Na história recente da região, o ano de 2013 não está entre os melhores. Esta colheita deu origem a vinhos menos alcoólicos e com mais taninos e acidez, vinhos que, em geral, necessitam de mais tempo em garrafa para afinarem melhor. Mas o que surpreende nos primeiros tintos da nova era da Boavista é a sua já apurada elegância. Isso é, sobretudo, evidente no Boavista Touriga Nacional, um vinho cheio de elegância, muito especiado, fresquíssimo e sem os excessos aromáticos de muitos vinhos estremes da casta. Um Touriga Nacional de antologia. Tem apenas 13,5% de álcool (não há milagres: Touriga Nacional com 15% de álcool é, na maioria das vezes, um xarope) e vai custar cerca de 20 euros. Este é um dos vinhos de “experiência” monovarietal que a dupla Rui Cunha-Jean-Claude Berrouet pretendem fazer. O próximo deverá ser um Tinto Cão. 

O segundo tinto apresentado foi o Boavista Reserva, que vai custar 40 euros. Nesta fase, vale menos do que o Touriga Nacional. É muito expressivo e rico de aroma e tem um belo músculo, mas acusa alguma secura de boca, com a madeira ainda demasido presente. E perde também para os dois outros tintos dados a conhecer, o Quinta da Boavista Vinha do Oratório e o Quinta da Boavista Vinha do Ujo, dois vinhos de parcela produzidos em pequenas quantidades (cerca de 600 garrafas de cada) que vão chegar ao mercado a cerca de 100 euros cada. 

Quando os provou pela primeira vez, Berrouet resumiu-os bem: “O Oratório é para Nova Iorque e o Ujo para Londres”. São ambos de vinhas bastante velhas, mas o primeiro tem origem em parcelas com mais exposição solar e o segundo em parcelas mais frescas. A diferença de álcool é pequena – o Oratório tem 13,5% e o Ujo 13% -, mas há uma identidade muito própria em cada um deles. 
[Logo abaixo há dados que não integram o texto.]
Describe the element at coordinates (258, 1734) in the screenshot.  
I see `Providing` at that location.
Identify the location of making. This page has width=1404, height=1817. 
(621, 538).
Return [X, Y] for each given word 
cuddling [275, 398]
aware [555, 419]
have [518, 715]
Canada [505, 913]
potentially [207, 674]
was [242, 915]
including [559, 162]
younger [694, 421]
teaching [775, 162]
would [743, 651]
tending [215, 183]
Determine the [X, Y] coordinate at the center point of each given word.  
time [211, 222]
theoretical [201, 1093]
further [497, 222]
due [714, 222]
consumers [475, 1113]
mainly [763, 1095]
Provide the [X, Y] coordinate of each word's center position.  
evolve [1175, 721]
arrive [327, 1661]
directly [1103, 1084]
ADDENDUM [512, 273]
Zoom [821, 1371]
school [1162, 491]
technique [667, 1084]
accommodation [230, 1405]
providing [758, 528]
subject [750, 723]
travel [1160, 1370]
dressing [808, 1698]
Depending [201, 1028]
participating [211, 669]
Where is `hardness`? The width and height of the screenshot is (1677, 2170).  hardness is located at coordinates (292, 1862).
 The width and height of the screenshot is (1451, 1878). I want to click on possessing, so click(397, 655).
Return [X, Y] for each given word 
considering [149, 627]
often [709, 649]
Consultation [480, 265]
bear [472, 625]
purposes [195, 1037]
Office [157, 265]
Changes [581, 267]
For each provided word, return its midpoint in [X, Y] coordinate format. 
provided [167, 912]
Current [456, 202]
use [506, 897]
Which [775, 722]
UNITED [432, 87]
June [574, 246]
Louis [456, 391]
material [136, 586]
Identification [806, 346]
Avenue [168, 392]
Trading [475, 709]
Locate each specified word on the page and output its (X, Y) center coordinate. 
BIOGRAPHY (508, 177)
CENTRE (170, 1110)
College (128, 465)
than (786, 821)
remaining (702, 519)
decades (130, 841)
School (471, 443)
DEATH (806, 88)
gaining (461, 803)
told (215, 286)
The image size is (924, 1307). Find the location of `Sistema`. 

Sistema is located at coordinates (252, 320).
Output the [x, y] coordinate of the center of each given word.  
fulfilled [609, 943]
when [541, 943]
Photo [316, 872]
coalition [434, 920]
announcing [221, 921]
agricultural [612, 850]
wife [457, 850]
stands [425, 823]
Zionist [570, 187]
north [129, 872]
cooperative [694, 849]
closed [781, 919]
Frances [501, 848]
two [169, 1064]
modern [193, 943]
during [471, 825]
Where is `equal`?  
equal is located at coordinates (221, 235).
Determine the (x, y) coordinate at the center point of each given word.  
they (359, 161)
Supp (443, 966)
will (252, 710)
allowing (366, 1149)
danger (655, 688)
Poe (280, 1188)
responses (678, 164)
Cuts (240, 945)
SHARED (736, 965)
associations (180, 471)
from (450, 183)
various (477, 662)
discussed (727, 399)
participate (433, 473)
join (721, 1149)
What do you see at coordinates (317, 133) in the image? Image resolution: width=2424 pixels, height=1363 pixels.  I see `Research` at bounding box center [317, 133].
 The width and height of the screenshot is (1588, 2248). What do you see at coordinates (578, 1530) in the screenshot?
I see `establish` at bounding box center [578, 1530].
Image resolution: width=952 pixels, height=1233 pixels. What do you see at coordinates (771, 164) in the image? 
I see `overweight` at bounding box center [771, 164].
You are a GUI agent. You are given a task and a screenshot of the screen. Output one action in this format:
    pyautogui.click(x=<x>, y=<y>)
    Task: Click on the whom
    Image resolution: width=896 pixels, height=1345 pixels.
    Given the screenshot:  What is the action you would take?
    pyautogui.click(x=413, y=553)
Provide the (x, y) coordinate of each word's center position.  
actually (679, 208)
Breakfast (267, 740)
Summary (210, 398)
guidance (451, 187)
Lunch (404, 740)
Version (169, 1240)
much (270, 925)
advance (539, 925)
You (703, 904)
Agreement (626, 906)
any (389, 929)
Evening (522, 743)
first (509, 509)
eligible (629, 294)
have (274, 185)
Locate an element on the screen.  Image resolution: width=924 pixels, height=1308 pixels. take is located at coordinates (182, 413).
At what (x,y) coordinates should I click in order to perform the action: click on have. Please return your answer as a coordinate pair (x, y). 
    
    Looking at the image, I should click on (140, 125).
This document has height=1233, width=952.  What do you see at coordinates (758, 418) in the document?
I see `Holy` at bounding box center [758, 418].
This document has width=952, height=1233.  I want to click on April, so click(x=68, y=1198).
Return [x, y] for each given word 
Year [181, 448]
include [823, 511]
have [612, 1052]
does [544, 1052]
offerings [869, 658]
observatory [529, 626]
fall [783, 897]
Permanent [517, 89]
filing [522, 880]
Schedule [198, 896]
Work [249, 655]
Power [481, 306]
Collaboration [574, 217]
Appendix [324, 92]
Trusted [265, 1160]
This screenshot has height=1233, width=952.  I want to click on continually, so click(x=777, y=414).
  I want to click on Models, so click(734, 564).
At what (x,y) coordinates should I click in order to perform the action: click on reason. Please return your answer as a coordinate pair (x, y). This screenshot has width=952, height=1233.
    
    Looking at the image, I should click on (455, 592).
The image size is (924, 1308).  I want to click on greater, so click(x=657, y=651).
O Oratório (o nome vem da forma de oratário que esta parcela de grandes socalcos de xisto apresenta) é um tinto mais Douro, imponente, de grande riqueza aromática, muito químico e picante. Um tinto de enorme lastro sensorial que vai seguramente conquistar grandes pontuações junto da crítica internacional. O segundo impressiona pela sua fabulosa frescura, pela sua complexidade de aroma e sabor, pelo seu ímpeto tânico e, surpresa maior, pela sua finesse. Extraordinário. Um tinto mais Velho Mundo que, juntamente com o Touriga Nacional, prova que há mais vida no Douro para além dos vinhos potentes, extraídos e com grande volume de álcool. Cem euros não é pouco, mas, se o compararmos com vinhos estrangeiros do mesmo nível de preços, vale bem o que custa. São vinhos assim, com esta qualidade e este preço, que fazem o prestígio de um país.